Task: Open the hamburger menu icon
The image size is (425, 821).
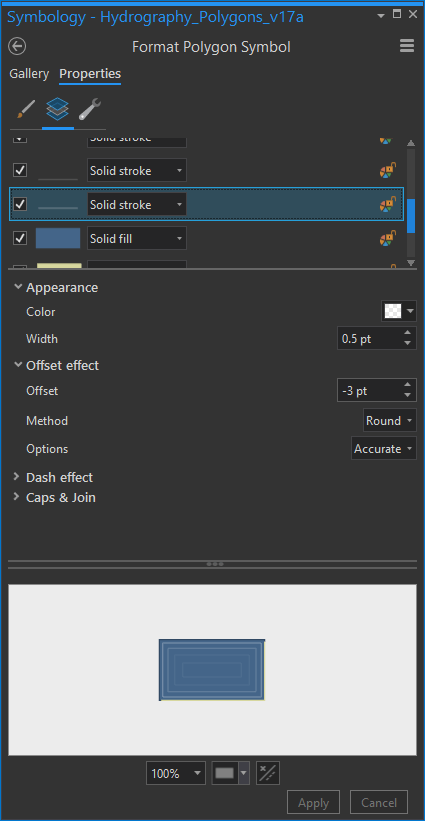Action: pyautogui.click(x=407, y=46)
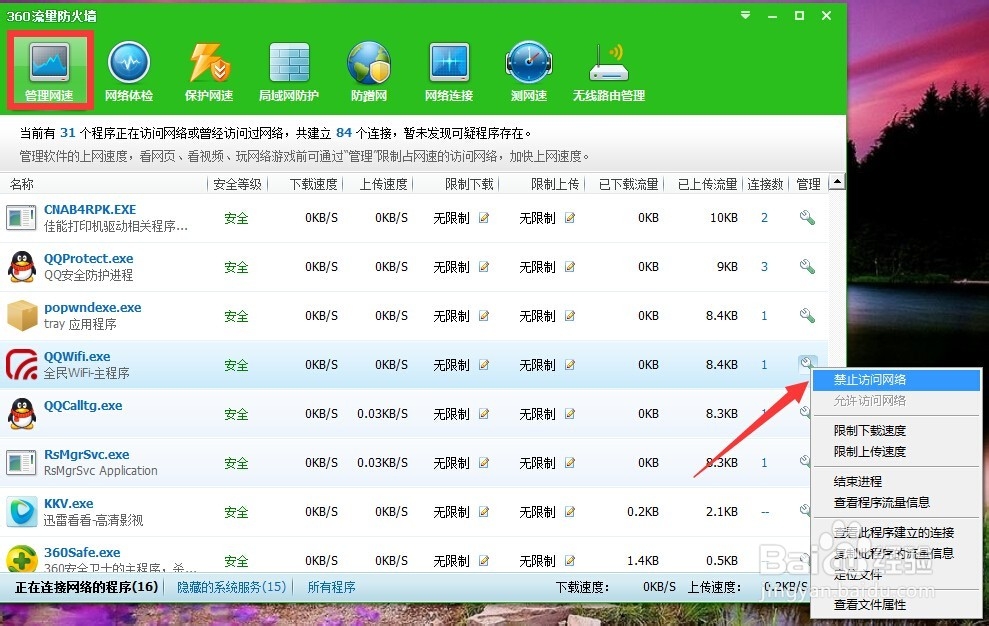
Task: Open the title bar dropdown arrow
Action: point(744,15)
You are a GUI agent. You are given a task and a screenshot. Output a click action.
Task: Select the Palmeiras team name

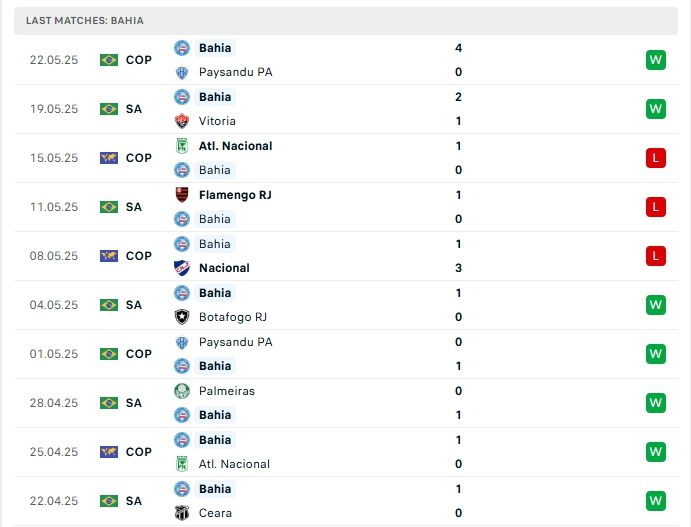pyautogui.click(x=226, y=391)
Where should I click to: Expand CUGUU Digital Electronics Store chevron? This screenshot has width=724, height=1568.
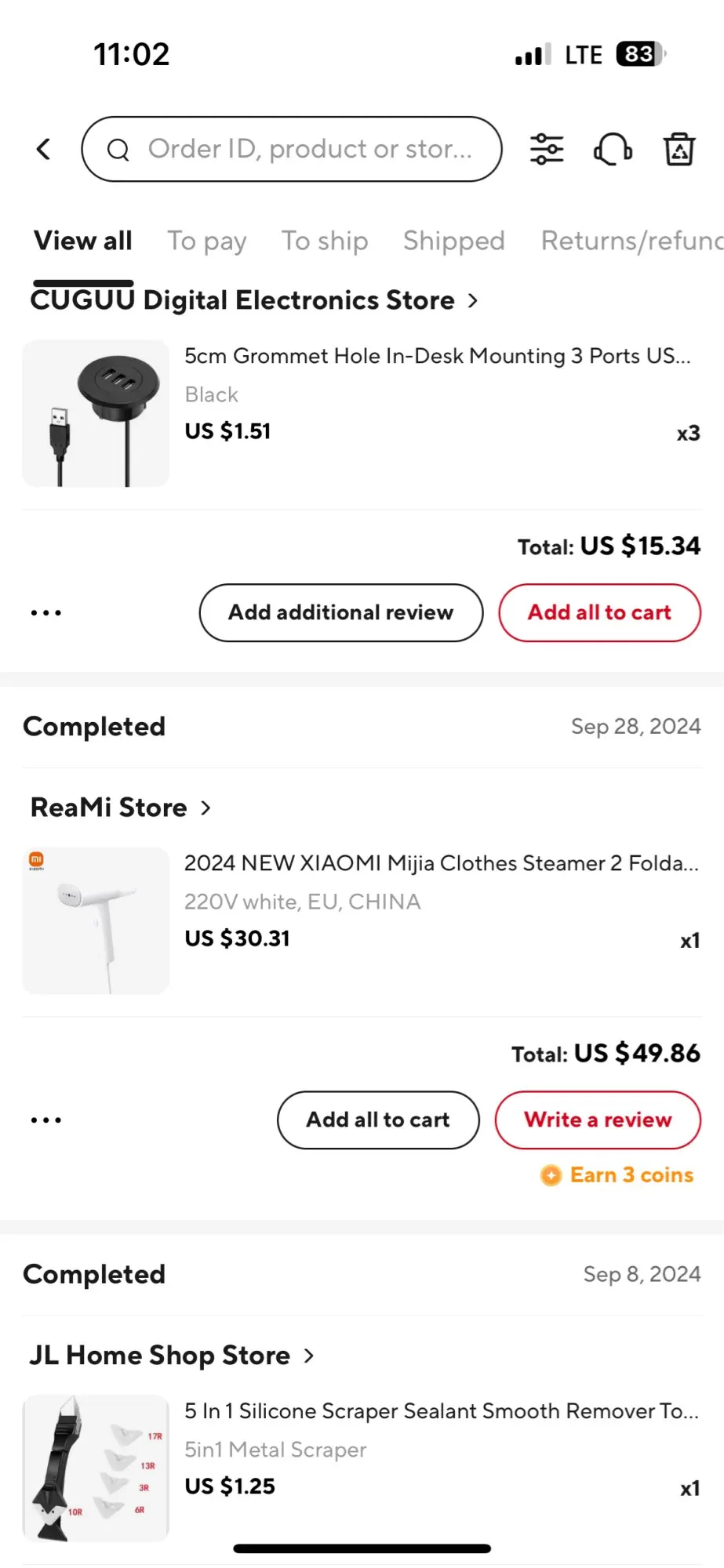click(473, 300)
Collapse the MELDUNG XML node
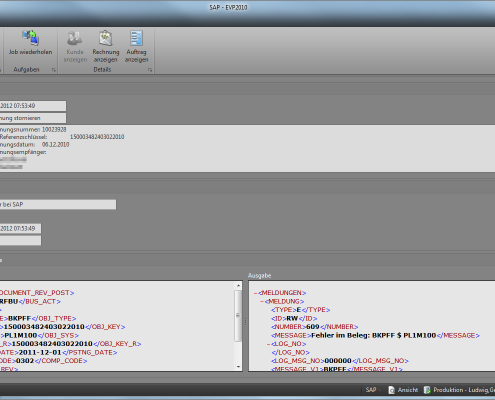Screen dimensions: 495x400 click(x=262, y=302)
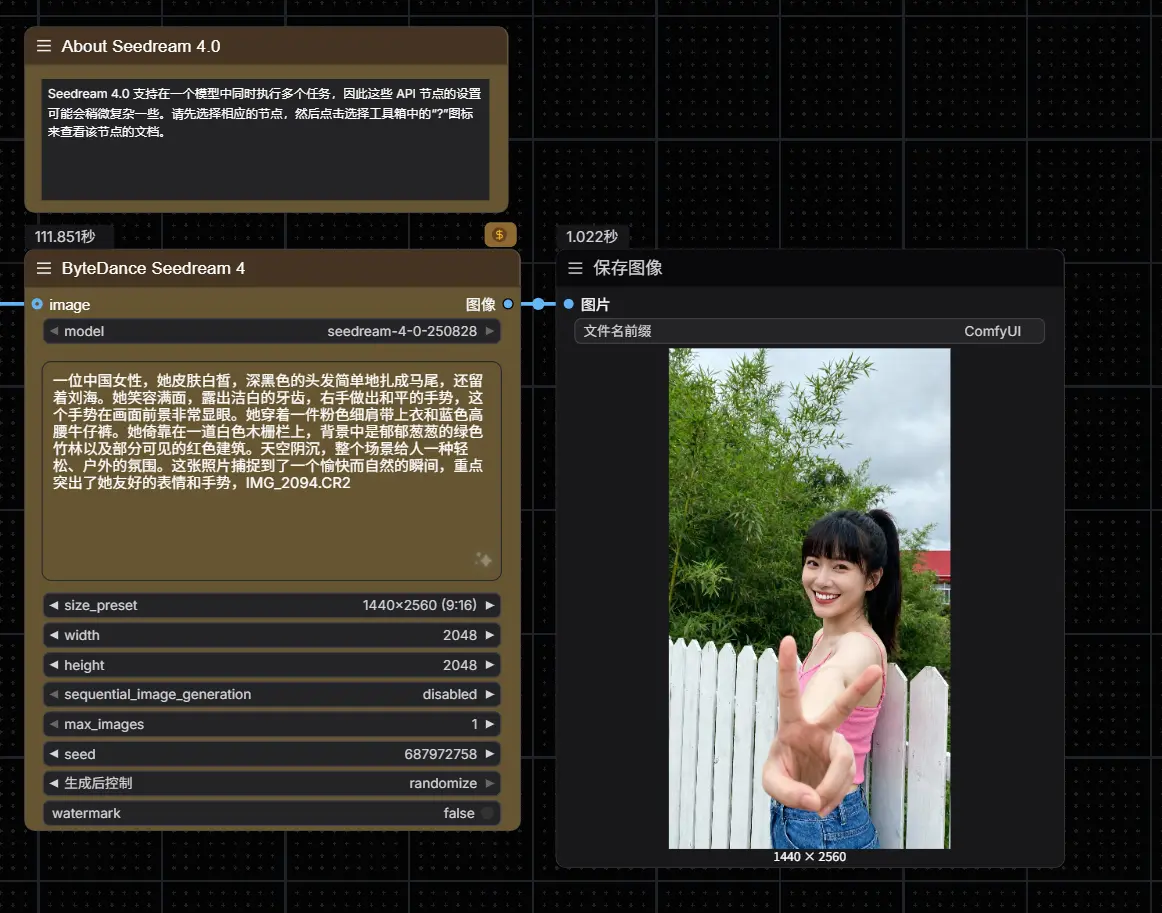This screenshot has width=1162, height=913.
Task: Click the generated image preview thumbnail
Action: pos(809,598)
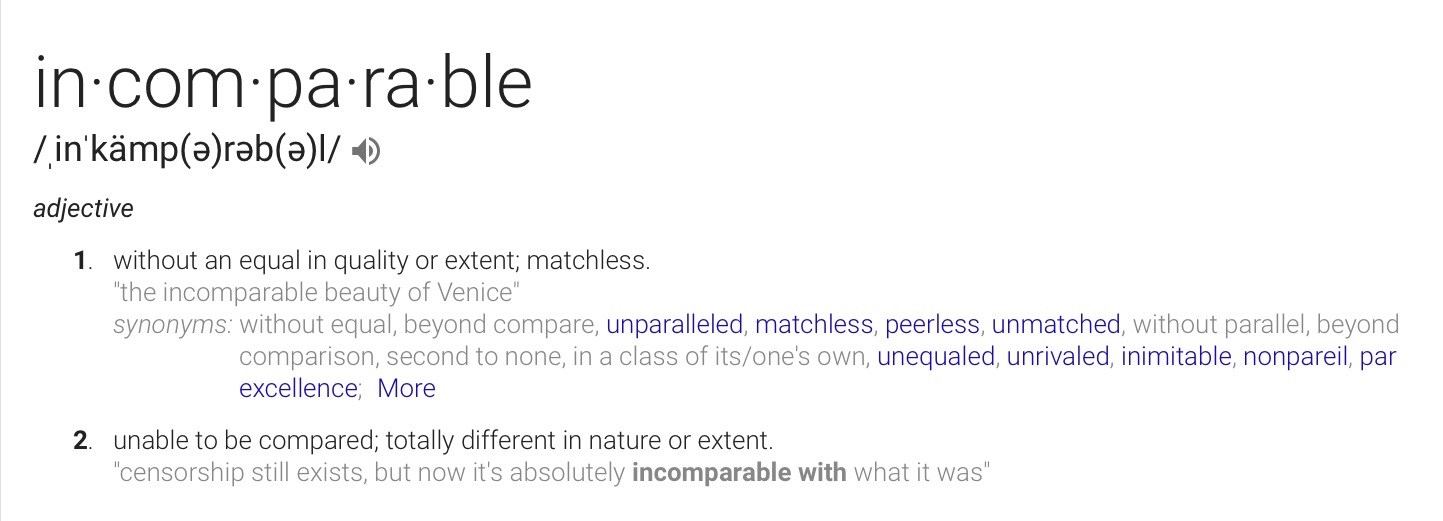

☆ ☆ ☆ ☆ ☆

• Task brief
Give the preceding data back exactly, minus every picture.

• Result for this task
Task: Open the hamburger menu icon
The image size is (425, 821).
Action: pyautogui.click(x=407, y=46)
Task: Open the title bar dropdown arrow
Action: point(744,15)
You are a GUI agent. You are given a task and a screenshot. Output a click action.
Task: Select the Palmeiras team name

pyautogui.click(x=226, y=391)
Where should I click to: Expand CUGUU Digital Electronics Store chevron? This screenshot has width=724, height=1568.
click(473, 300)
Collapse the MELDUNG XML node
Screen dimensions: 495x400 click(x=262, y=302)
This screenshot has width=1162, height=913.
Task: Click the generated image preview thumbnail
Action: pos(809,598)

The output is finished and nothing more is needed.